Isak tangis Ariadne memenuhi ruangan kamarnya yang sangat luas. Dengan kedua langkah kaki yang telanjang, Ariadne bergerak maju menuju ke balkon kamar. Memandangi keadaan istana dari atas. Menatap rumah-rumah warga yang berbentuk biasa saja.
Pandangan Ariadne kosong. Ia rindu Ayah dan Ibunya. Ariadne ingin sekali dipeluk Clemmie jika dirinya sedang rapuh seperti ini.
"Puteri, bolehkah aku masuk?" Tanya Darian dari luar kamar. Lelaki itu sedikit berteriak supaya Ariadne yang berada di dalam mendengar suaranya.
Dengan cepat Ariadne langsung menyeka air matanya. Gadis itu berlari kecil dengan gaunnya yang berat. Menuju pintu kamar dan membuka kuncinya. Terlihatlah Darian yang berdiri tegap di depan pintu dengan membawa nampan panjang berisi makan siang.

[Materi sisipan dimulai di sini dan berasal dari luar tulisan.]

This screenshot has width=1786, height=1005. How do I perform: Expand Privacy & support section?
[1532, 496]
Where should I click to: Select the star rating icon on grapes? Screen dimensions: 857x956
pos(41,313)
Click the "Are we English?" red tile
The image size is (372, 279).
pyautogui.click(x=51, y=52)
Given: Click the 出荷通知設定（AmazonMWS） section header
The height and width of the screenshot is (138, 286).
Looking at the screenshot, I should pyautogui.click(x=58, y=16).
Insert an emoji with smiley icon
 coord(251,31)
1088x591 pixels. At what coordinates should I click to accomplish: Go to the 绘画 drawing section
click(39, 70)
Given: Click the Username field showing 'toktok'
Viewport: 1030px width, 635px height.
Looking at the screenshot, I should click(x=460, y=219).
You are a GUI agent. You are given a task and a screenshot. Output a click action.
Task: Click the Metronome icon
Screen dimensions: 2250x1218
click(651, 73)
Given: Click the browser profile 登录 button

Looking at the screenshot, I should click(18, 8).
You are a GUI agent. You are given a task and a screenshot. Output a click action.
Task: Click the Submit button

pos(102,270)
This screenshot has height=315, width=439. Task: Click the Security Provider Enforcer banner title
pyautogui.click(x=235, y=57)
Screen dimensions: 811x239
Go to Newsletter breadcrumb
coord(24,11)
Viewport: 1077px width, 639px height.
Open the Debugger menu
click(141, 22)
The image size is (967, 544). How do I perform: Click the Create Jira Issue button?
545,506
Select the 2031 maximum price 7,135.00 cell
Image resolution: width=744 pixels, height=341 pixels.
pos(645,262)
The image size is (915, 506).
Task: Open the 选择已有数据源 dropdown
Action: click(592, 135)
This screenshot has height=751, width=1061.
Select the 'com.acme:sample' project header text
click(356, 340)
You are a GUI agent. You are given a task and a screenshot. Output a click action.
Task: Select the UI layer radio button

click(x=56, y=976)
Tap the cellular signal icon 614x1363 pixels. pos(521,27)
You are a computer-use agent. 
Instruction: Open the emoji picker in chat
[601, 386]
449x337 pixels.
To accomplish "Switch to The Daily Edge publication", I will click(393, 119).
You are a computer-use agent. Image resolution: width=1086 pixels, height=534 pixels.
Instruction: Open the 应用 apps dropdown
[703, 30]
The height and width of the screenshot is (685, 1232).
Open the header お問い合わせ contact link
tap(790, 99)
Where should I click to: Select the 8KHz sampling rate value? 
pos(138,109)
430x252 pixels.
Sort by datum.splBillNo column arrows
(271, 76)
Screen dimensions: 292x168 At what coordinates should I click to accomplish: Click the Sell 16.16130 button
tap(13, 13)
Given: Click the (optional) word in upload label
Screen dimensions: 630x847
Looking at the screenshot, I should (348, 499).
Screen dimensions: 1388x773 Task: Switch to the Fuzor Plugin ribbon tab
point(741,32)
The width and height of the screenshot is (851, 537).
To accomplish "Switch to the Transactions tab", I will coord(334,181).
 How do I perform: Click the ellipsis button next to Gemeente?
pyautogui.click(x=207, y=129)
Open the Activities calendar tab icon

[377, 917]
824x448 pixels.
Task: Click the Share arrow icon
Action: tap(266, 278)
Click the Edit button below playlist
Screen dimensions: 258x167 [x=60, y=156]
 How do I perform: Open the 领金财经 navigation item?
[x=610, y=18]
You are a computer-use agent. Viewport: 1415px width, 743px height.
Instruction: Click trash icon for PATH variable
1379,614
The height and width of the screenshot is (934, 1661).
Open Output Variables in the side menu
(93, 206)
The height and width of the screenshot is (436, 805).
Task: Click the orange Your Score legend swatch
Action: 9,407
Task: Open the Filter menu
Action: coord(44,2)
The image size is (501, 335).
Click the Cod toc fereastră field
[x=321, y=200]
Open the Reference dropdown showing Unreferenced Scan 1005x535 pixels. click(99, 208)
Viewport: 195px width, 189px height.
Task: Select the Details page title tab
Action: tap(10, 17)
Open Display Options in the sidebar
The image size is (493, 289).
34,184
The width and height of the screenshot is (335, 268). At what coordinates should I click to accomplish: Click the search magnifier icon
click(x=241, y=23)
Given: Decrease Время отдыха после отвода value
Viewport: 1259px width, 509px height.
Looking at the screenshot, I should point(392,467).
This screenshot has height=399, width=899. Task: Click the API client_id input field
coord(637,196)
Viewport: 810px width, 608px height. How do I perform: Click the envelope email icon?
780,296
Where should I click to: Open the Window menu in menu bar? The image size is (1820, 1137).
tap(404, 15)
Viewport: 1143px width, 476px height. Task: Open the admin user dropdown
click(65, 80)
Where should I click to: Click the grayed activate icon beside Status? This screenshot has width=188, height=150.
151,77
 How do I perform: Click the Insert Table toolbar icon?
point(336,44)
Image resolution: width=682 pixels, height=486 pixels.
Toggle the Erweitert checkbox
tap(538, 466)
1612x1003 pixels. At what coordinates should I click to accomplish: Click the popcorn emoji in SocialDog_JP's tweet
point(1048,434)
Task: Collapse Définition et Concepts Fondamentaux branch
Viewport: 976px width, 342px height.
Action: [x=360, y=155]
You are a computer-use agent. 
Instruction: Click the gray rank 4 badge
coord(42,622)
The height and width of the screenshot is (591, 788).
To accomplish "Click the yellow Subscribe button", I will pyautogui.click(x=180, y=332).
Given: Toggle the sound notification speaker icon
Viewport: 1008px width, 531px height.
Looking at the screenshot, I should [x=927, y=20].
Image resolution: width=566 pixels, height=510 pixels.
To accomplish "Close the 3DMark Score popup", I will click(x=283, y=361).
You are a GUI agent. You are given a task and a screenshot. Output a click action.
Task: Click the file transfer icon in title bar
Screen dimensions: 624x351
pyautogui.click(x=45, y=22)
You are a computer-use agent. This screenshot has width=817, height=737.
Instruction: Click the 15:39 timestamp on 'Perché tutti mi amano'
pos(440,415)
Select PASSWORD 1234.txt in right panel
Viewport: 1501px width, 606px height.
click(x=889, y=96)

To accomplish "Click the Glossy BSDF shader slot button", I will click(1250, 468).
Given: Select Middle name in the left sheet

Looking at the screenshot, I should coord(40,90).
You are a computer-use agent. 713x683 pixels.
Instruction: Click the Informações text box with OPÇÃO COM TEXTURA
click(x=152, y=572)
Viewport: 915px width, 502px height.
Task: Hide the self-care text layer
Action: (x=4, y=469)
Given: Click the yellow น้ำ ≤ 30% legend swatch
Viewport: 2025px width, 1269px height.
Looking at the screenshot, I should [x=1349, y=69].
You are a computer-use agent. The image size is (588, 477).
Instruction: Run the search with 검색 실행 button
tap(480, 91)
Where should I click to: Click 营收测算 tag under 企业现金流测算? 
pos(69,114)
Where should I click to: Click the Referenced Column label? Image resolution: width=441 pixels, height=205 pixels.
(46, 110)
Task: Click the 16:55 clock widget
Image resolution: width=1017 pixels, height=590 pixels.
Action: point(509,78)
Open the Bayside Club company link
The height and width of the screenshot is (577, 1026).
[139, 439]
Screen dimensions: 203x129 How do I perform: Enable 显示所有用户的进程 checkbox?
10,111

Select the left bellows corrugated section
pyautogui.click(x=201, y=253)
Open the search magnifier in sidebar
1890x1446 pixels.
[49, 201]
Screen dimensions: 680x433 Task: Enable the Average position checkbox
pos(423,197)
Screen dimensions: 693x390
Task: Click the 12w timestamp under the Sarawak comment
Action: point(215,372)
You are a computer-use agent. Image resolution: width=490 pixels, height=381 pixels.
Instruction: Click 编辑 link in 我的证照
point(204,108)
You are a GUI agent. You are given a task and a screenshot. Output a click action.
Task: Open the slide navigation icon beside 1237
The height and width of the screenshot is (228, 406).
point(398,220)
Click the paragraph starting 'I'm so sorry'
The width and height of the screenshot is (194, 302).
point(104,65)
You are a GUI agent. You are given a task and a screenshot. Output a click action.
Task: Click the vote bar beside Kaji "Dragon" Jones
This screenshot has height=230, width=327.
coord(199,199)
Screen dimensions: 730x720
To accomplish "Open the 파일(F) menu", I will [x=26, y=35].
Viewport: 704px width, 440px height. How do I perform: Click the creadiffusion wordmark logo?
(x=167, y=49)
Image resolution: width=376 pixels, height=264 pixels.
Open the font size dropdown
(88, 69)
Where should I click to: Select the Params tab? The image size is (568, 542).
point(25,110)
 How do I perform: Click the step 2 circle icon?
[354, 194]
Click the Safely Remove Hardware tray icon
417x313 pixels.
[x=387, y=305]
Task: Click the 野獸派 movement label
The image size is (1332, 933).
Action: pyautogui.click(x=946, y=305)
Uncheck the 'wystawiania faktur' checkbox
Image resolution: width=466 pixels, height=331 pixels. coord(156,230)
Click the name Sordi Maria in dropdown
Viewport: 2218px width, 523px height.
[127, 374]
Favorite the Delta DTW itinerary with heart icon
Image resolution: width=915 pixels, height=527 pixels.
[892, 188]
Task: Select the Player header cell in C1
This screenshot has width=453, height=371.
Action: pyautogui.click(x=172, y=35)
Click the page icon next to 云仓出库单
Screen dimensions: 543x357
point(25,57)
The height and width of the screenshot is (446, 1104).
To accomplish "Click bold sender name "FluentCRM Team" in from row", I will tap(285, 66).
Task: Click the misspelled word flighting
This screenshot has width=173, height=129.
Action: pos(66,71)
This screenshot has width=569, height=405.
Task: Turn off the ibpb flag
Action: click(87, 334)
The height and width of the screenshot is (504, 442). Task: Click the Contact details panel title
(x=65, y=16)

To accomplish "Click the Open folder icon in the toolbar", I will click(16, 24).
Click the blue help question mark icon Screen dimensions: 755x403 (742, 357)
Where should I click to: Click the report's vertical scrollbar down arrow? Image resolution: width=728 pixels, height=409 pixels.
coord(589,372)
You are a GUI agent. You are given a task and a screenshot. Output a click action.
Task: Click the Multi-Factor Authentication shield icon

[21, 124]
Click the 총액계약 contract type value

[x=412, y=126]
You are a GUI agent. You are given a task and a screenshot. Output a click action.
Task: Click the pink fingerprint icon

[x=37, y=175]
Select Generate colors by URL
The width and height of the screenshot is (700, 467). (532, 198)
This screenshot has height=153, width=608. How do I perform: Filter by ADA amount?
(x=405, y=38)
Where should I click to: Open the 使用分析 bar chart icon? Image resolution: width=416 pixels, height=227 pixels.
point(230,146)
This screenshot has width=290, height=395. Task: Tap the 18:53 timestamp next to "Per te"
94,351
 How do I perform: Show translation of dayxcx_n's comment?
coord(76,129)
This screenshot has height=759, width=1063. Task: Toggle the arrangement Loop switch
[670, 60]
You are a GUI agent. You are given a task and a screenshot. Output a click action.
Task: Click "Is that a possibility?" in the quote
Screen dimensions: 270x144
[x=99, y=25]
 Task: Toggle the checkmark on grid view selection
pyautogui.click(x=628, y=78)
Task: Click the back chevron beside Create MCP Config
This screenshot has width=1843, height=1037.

Darian mengikuti langkah kecil Ariadne menuju ke ranjang. Lelaki itu dengan cekatan langsung menata makan siang untuk Ariadne di atas meja makan kecil.
"Makanlah, aku akan menemanimu di sini sampai makanan ini habis." Ucap Darian.
Ariadne tidak menjawab, hanya menatap Darian dengan pandangan penuh selidik. "Apa kau disuruh Elie?" Tanyanya pelan.
"Iya. Ibuku tidak akan tega membuatmu kelaparan, puteri."
"Elie menyuruhku makan dengan tata krama. Aku hanya tidak mau. Ah, aku hanya belum siap belajar tata krama. Mengapa cara makan saja harus serumit itu?"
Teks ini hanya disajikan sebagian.